We can begin by remembering that terrorism is not an ideology, it is a tactic--a way for people to kill other people. So the cure for terroristic deeds is not freedom, it is control.

North Korea, a controlled state, does not have a terrorism problem. Pakistan, a half-controlled/half-anarchic democracy, does have a terrorism problem. And the U.S. is closer to Pakistan than it is to North Korea.

Now in the long run, it can be argued that freedom leads to bourgeois satisfaction and then to non-violence--but that's an issue for the long run.

In the short run, Pakistan has a big problem, and it will be solved, if it is solved, through tough internal security measures. And by the way, that's also true of Afghanistan. The neo-Taliban killers in that country don't need more freedom; peace-minded Afghans need to be rid of the Taliban, by any means necessary.

Here in America, the problem is not that severe. We have crime, but not much terrorism. Not many American have AK-47s and an opium trade to protect, and mercifully, few, if any, are willing to die for a political cause. So when Rudy Giuliani cleaned up Times Square in the 90s, he suffered from lawsuits, not suicide bombers. But nonetheless, Giuliani's method could be considered illiberal: He did not seek to empower pimps and crack dealers, he disempowered them.

These days, our beloved Transportation Security Administration has taken Giuliani-ism to an extreme. TSA doesn't seek to listen to airline travelers, it seeks to humiliate them. Old or young, male or female, dangerous or not, you must take your shoes off, empty out your pockets, and go through the metal detectors repeatedly. But give TSA its due: Blunt instruments that they are, these techniques have succeeded. Scrutiny, backed up by force, works.

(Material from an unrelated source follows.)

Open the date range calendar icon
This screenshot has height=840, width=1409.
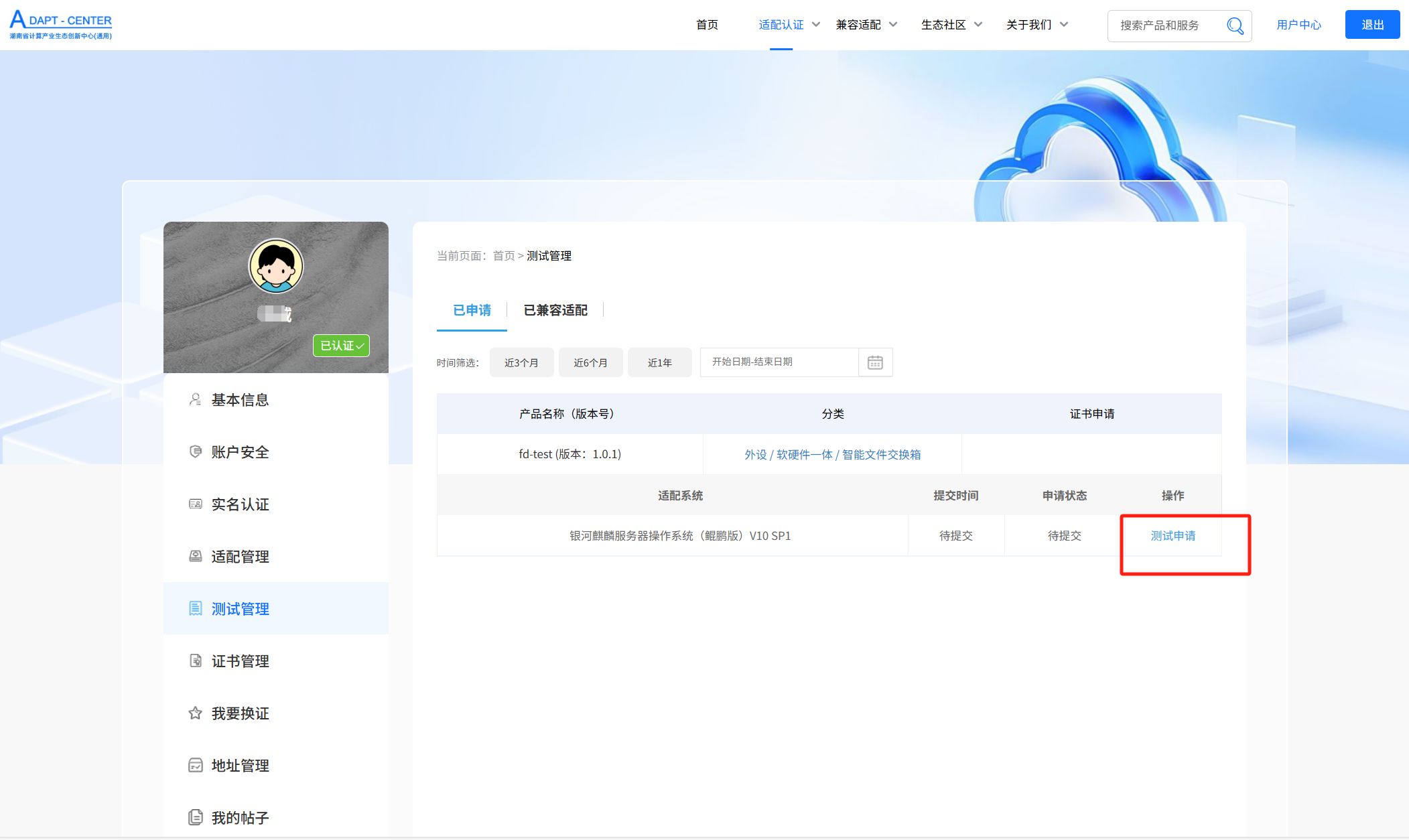point(875,362)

But in the meantime, the latest bombing in Pakistan, piled on other recent incidents, from Turkey to India, should remind us that making and detonating a lethal bomb is not a difficult technical challenge. If Timothy McVeigh could do it in 1995, lots of people can do it in 2008--and they do. Warfare has been particle-ized, down to the individual level, and so defenses must be just as granulated.

We need all the tools we can get to fight terror, including judicious Israeli-style profiling. And we need a comprehensive international approach to counter-terrorism, beyond Interpol. Even before 9-11, Rep. Rob Andrews (D-NJ) had broached the idea of a multilateral counter-terror organization.

But creating a NATO-like international alliance against terror, valuable as that would be, will not save us from an even more painful truth: If we wish to be safe, or safer, we have to make fundamental readjustments in the security of our public places and facilities. Targets that are now judged to be "soft" must be made "hard."

In the wake of the Pakistan Marriott bombing, for example, every hotelier in the world--except maybe in North Korea--is dutybound to reexamine security procedures.

Does that mean frisking guests, searching their cars, and building blast walls? In some places, it already does. But other counter-terror tools can be improved, such as detectors for explosives and radiation. And those sensing tools can and should be applied to cities, roadways, and, most of all, borders.

These changes are difficult to achieve. They are costly--and disturbing.

But the alternative is worse, because some people can never be entrusted with "freedom." And so the rest of us will have to watch them--and do what we must to thwart them.